William Bedwell (c. 1561 – 5 May 1632 near London) was an English priest and scholar, specializing in Arabic and other "oriental" languages as well as in mathematics.

Bedwell was educated at Trinity College, Cambridge. He served the Church of England as Rector of St Ethelburga's Bishopsgate and Vicar of All Hallows, Tottenham (known at the time as 'Tottenham High Cross') from 1607. He was the author of the first local history of the area, A Briefe Description of the Towne of Tottenham.
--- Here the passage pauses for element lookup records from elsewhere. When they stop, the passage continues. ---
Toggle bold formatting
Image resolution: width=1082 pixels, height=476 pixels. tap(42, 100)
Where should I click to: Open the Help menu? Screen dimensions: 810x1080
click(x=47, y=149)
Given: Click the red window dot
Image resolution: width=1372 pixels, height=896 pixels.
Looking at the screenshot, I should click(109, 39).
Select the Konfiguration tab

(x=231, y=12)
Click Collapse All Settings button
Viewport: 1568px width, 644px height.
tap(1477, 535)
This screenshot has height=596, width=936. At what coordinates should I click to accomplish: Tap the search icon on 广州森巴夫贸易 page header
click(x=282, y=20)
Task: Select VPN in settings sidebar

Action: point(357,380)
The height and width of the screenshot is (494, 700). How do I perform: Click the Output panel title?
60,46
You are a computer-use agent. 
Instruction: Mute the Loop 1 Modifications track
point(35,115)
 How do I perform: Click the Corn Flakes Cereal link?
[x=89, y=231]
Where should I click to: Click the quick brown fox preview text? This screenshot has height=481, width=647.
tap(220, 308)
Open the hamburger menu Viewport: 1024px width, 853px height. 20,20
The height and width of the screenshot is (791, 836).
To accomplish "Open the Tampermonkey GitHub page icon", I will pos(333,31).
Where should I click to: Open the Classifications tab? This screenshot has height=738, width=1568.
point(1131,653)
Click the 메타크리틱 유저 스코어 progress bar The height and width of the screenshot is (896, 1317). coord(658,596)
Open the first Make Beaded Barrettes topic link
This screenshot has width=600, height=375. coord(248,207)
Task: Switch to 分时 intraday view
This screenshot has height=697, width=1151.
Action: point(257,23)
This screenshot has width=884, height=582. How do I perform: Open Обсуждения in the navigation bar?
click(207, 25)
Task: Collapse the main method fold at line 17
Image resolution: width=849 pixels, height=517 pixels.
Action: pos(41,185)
He published in quarto an edition of the Epistles of John in Arabic, with a Latin version, printed by the Raphelengius family at Antwerp in 1612. He also left many Arabic manuscripts to the University of Cambridge and a typeface for printing them. According to McClure, it was Bedwell, and not Thomas Van Erpen, who was the first to revive the study of Arabic literature in Europe. His uncompleted preparations for an Arabic lexicon were eclipsed by the publication of a similar work by Jacobus Golius in 1653. He asserted that knowledge of Arabic was necessary to a deeper understanding of ancient Hebrew. Bedwell's manuscripts were loaned, following his death, to the University of Cambridge, where they were consulted by Edmund Castell during the creation of the monumental Lexicon Heptaglotton (1669). Another manuscript, for a dictionary of Persian, was in the possession of William Laud, Archbishop of Canterbury, and now resides at the Bodleian Library. Besides his Arabic Epistles of John, his best known published work was A Discovery of the Impostures of Mahomet and of the Koran, (1615). He was among the 'First Westminster Company' charged by James I of England with the translation of the first twelve books of the King James Version of the Bible.

Bedwell also invented a ruler for geometrical purposes, similar to the Gunter's scale. He died at his vicarage at the age of 72.